A notable feature of Wildwood is that its world is post-theistic. There is no Emperor Beyond the Sea as there is in Narnia, or invisible hand of Providence as there is in Middle Earth. Deep in the country’s history there was worship of unnamed gods, and the decayed language of those now-dead worshippers remains in the conversation of Southwood, but the days of that belief are far gone. The strongest religious motif is druidic, rather than theistic, and captures the West Coast sensibility of Wildwood. There is in North Wood a great tree whose roots spread beneath the entirety of The Wood. A community of gifted citizens gather to understand the tree, and these intuitive folk have a deeper connection to the relationship of all things than most people. In desperation, Prue sues the council for aid, which begins to turn the hand of advantage against the Dowager Governess, and also reveals some of Prue’s own unnamed gifts. I suspect that the second book, Under Wildwood, will play out this theme even more.

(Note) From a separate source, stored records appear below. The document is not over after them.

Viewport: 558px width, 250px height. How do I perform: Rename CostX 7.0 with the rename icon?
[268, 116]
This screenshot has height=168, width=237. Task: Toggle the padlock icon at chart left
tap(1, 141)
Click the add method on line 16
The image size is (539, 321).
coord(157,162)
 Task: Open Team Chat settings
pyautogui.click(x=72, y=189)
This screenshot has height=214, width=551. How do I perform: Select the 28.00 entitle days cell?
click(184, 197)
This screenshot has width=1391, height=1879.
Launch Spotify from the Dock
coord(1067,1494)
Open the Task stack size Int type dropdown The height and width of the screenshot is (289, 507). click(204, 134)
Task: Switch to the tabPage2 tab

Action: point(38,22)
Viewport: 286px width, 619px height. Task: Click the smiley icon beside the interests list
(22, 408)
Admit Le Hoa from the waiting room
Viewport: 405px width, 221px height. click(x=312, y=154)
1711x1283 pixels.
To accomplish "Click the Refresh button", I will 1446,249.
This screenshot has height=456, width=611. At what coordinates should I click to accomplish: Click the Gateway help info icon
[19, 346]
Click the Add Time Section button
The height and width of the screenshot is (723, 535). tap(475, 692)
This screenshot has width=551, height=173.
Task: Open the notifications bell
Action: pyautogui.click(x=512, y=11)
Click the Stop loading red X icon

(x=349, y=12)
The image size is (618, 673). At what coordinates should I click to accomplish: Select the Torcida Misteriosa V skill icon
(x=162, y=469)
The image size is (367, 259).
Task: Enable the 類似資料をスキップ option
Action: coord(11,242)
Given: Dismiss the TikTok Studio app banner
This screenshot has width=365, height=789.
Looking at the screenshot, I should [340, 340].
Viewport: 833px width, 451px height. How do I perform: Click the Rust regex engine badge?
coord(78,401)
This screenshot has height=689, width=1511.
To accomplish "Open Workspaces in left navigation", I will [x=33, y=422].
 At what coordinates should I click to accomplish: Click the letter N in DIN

I think we will also see the hapless Curtis emerge as an even more important figure in the sequel. In Prue’s first adventure, he has a knack for forest warfare, and is suspiciously lucky. I love this Curtis character, and hope to get under the skin of his mysterious and peculiar talents.
Time will tell whether Wildwood becomes a classic or passes on as one of the great books of a generation. But Prue is a strong character. She could learn from Lucy’s intuitive sensitivity and Lyra’s creatively deceptive wit, but she stands on her own as a protagonist I won’t soon forget.